元々この世界に存在していたのならば名があるはずだ。
そこに関しての憂いが晴れただけでも鑑定結果の簡素さへの嘆きはいくらか減る。
(魂が同じでも身体が違えばそれは別人ということか…いや、魂と身体が2つ揃って初めて個となるのか…)

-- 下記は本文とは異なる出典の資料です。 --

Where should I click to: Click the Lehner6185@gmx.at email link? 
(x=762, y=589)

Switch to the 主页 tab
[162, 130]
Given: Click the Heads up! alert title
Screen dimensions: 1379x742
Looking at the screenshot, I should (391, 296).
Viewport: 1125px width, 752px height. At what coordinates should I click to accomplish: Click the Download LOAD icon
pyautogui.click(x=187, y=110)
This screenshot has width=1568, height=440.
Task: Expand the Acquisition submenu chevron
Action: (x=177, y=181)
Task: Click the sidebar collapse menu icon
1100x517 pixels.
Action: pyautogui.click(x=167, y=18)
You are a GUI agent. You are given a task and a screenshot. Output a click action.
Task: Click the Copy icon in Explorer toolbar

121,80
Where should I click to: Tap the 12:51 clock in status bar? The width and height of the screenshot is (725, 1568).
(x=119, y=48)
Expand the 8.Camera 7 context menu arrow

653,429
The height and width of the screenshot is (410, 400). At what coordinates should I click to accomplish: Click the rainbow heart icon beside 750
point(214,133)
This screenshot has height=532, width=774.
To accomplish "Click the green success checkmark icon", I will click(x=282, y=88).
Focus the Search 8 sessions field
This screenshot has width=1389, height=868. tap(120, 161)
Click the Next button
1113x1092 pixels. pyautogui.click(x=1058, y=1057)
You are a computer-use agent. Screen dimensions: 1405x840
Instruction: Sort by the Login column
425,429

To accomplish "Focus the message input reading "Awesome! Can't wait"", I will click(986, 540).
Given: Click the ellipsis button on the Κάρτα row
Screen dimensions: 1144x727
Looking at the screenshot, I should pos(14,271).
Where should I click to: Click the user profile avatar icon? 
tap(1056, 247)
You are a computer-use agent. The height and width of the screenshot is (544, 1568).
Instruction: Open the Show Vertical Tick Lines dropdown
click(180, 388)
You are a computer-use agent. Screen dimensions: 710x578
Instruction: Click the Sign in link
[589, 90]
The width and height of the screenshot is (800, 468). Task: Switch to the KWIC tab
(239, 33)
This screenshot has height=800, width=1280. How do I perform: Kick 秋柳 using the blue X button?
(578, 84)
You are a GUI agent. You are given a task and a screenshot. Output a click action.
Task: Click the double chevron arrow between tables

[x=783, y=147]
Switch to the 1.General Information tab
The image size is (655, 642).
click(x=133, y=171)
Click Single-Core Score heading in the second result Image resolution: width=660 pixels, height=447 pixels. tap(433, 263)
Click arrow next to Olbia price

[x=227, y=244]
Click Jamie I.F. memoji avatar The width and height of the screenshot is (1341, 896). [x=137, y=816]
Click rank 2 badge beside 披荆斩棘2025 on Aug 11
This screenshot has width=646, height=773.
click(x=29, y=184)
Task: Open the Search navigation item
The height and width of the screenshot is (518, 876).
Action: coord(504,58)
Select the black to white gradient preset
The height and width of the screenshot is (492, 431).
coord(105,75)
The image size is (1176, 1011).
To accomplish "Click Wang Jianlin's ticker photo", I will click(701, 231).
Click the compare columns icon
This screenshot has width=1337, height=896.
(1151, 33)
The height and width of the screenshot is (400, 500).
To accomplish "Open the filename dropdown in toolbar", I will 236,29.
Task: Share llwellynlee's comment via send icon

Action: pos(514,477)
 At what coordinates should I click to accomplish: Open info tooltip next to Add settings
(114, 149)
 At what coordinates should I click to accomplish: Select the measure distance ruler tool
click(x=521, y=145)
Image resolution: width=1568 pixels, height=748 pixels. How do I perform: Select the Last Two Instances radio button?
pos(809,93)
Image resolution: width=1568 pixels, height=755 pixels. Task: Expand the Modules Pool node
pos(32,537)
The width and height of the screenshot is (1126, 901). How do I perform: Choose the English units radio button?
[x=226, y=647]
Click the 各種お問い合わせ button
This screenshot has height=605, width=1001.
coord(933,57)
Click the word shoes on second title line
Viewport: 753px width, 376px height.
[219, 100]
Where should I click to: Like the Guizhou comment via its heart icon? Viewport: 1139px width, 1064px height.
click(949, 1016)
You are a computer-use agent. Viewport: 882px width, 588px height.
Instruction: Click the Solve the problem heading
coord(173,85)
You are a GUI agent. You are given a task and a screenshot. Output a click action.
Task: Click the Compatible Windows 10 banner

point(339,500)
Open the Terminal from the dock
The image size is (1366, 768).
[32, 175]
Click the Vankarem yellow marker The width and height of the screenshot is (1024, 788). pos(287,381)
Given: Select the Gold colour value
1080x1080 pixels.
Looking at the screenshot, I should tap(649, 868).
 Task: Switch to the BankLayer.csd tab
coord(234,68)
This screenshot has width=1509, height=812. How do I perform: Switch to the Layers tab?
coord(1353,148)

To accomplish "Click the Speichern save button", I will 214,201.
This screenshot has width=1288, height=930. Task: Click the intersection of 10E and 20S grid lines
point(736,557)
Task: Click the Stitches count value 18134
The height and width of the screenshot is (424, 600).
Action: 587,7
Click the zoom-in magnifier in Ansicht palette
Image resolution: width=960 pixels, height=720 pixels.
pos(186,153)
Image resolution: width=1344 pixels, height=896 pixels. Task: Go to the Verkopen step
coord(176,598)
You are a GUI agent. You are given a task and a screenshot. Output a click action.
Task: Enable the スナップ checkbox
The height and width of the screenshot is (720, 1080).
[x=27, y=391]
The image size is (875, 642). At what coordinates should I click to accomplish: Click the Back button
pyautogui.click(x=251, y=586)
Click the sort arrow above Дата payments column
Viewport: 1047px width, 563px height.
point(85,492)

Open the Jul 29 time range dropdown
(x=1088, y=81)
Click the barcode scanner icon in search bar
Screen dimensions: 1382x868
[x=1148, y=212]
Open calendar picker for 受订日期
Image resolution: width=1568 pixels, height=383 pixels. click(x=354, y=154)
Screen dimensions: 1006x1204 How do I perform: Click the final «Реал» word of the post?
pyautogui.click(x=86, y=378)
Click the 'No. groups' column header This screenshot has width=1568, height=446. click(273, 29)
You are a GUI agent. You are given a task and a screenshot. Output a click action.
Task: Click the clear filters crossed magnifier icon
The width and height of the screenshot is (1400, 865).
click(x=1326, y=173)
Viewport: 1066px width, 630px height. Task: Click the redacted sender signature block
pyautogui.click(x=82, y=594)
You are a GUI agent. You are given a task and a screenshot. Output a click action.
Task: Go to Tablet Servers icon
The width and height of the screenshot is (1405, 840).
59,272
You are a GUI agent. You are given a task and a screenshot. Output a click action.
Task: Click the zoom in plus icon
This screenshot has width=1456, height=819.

仮にそうだった場合、この身体を乗っ取ったという可能性がまた浮上する。
私の魂と誰かの身体が組み合わさった可能性があると。
だけど、その考えは直ぐに払われた。
私の記憶しかないからだ。
誰かの身体だとしたら、この脳に自分以外の記憶が残っているはず。
それに、この身体は新品な気がしてならない。
生きた記憶が身体に残っていない感覚がすると言えばいいか…
なんにせよ、自分以外の記憶を持たぬ以上、誰かの身体を奪ったと考えなくて良さそうだ。
(まぁ、それはいいとして…)
この身体になっている理由が分からない。
そのままの身体と性別では不都合があったのか…
作り替えられたのか、新たに生まれたのか…
誰かの気まぐれか…
エラーか偶然か、それともこれが世の理か…
結局のところ何も分からない。
「はぁ…」
深いため息が漏れる。
鑑定により自身の情報を得られたはずなのに謎が深まる結果となり落胆するしかない。
どうしたものかと思い悩みながら窓の外を見ると空は夕闇に染まっていた。
深く考え込んでいたようで独りでに灯った照明が室内を照らしていることに気がつかなかったようだ。
今日はもう考えるのをやめて身体を休めよう。
あちこちを漂う魔力は未だ瞳に映ったままだが、後回しだ。
そうして、止まっていた食事を再開するべく梨に齧り付いた。
(んー)
シャリシャリとした音が小気味いい。
しかし、生ぬるいことがその良さを掻き消す。
ずっと手に持っていたので熱を与えてしまったようだ。
芳醇な香りと自然の甘みは充分感じており美味しいのだが、心は冷える。
梨が好きなので万全の状態で最高の梨を食べたかったという思いもあるのかもしれない。
先程はこれに憎しみを向け、今は温度に不満を持ち…この梨は実に理不尽を受けている。
なんて馬鹿なことを考えながら可能な限り味わい食べ進めた。
これがいつか笑い話になることを願うよ。